When you walk, jump, or compress a joint, these structures convert physical force into chemical signals inside the cell. This process helps chondrocytes regulate their behavior, maintaining the cartilage matrix and responding to changes in load. But none of this produces anything you consciously feel. It is an entirely local, cellular conversation that never reaches the brain as sensation.
Nerves Can Invade Damaged Cartilage
One striking finding in osteoarthritis research is that the aneural status of cartilage is not always permanent. As joints degenerate, new blood vessels begin growing into areas that are normally avascular, and sensory nerves follow along with them. These nerves can eventually penetrate into the noncalcified articular cartilage, into bony growths called osteophytes that form at the joint margins, and into the inner regions of the menisci that are normally nerve-free.

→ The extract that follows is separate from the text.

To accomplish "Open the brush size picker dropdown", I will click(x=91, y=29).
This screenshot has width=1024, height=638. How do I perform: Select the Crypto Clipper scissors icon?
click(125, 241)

This process is driven by shared biological pathways. The same growth factors that stimulate new blood vessel formation also promote nerve growth. The result is that a tissue which was once completely insensitive can become a source of pain signals. This nerve ingrowth is one reason that osteoarthritis pain tends to worsen over time and may help explain why some people experience pain that seems disproportionate to the visible joint damage.
Why Healing Is So Slow
The lack of nerves is part of a broader problem. Cartilage also has no blood supply, which means it has no easy way to deliver the cells, nutrients, and inflammatory signals that drive tissue repair elsewhere in the body. When you cut your skin, blood rushes to the site, clots form, immune cells arrive, and new tissue grows. None of that happens in cartilage.
Cartilage defects tend to either remain as they are or slowly enlarge over time. The tissue has very limited capacity to regenerate on its own. This is the central challenge in orthopedic medicine: a tissue that works beautifully under normal conditions but has almost no ability to fix itself once damaged. Surgical techniques like microfracture (which creates tiny holes in the underlying bone to encourage healing) essentially try to work around this limitation by introducing blood and stem cells into the cartilage layer from below, though the repair tissue that forms is often fibrocartilage rather than the original hyaline type.